Vista is behind the system designs of 20 years ago

Adrian Kingsley-Hughes at zdnet just published an observation that a game on Vista is slower than on XP. Heck, games are really blazing fast on Windows 95 if you can keep them running! But what is even faster are games on OS/2 version dated 1993 and upward. While Microsoft continues to tell us they will improve performance, since the 1993 NT OS/2 Shootout, they rather take advantage of what people do not know about system design and just put a price tag on crap while hiding their increasing short comings in the availability of better and faster hardware. Thus they make it appear their newer system is better designed.

For example, David Barnes demonstration of VoiceType in OS/2 on Computer Chronicles back in 1995 demonstrates the use of voice and computer on an 80486 with 16mb of memory and 80mb of hard drive space voice commands and voice type that is faster and more accurate than what Vista has today.

In 1996, IBM included VoiceType as part of their next release, OS/2 Warp 4 (code name Merlin.)

OS/2 has system design features that allows the system to perform well beyond anything Microsoft has ever put on the market, and doing so with less resources.

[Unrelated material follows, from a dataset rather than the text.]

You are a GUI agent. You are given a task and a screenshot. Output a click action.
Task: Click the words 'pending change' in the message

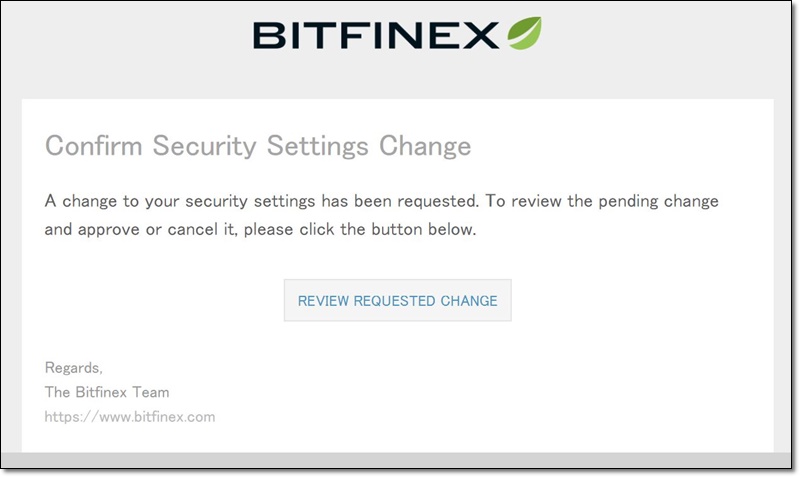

What Vista demands of resources to do the same work on OS/2 is astronomical. The focus on OS/2 development was to always do more with less--whether that meant less resources or less code--the art of doing just that has never been valued by Microsoft.

Rather, Microsoft relies on improving their performance with the availability of newer and faster hardware requirements. Instead of maximizing the potential of newer hardware, they smother it with sloppy code that is buried in the mess of many generations of NT.